:: Work to complete ::
**a.** Answer these questions from the speech on money laundering through real estate:
(i) On what date did the GTOs go into effect?
(ii) Which two areas do the GTOs cover?
(iii) How many years did the speaker spend as a prosecutor at the U.S. Department of Justice?
**b.** Write a continuation of the speech on money laundering through real estate, starting after its final sentence.

Good morning. I would like to thank ACAMS for inviting me to be a part of its anti-money laundering (AML) and financial crimes conference again this year.

I would like to spend a few minutes this morning discussing an area of longstanding concern at FinCEN: money laundering through real estate. As most of you know, FinCEN issued Geographic Targeting Orders (GTOs) in January 2016 requiring identification for high-end cash buyers in Manhattan and just south of here in Miami. Specifically, the GTOs, which went into effect on March 1, temporarily require certain U.S. title insurance companies to identify the natural persons behind companies used to pay “all cash” for high-end residential real estate in the Borough of Manhattan in New York, New York, and Miami-Dade County, Florida. And to be clear, when I say “all cash” I am not necessarily talking about hard currency in a duffle bag, but rather properties purchased without a mortgage.

For some, the recent GTOs may seem like the first time FinCEN has focused on the real estate industry. However, this is not new ground. The real estate industry’s vulnerability to money laundering has been a focus of the U.S. Congress and FinCEN for many years. International standards also exist to address these vulnerabilities. And it is not a new issue for me, either. In fact, it has been a reoccurring theme throughout my professional career, having spent the first 15 of my nearly 20 years in public service as a prosecutor at the U.S. Department of Justice.

:: Raw data ::
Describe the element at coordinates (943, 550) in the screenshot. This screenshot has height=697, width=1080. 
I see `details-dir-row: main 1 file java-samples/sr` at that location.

:: Written answers ::
**a.**
(i) March 1
(ii) The Borough of Manhattan in New York, New York, and Miami-Dade County, Florida
(iii) The first 15 of nearly 20 years in public service

**b.**
For a large part of my time at Justice, I worked as an organized crime prosecutor focusing on transnational organized crime, and Russian organized crime in particular. A prominent part of my practice involved investigating and prosecuting cases where members of criminal organizations based outside of the United States were laundering their funds through the U.S. financial system. Often, this involved the suspected purchase of personal residences with criminal proceeds. And, of course, the mere purchase of real estate worth more than $10,000 with criminal proceeds is often sufficient to constitute a violation of U.S. AML laws without any further aggravating conduct. I remember well the real concern among many of my law enforcement colleagues in the late 1990s and early 2000s who were seeing what they believed to be members of transnational criminal organizations purchasing personal residences in large cities throughout the United States in the name of a shell company or a nominee. In some cities, my colleagues relayed that the residences remained vacant and that there were entire buildings that seemed empty – lights off.

More recently, I supervised a dedicated team of anti-corruption prosecutors who brought a forfeiture case involving property owned by the Second Vice President of Equatorial Guinea Teodoro Nguema Obiang Mangue that he purchased with the proceeds of corruption. In spite of his status as a politically exposed person and the numerous red flags indicating the problematic source of his funds, Nguema Obiang was able to purchase a $30 million estate in Malibu. Nguema Obiang accomplished this by working through a service provider to incorporate a shell company to hide his involvement in the all-cash transaction. This case garnered significant media and congressional attention at the time, but it is far from unique.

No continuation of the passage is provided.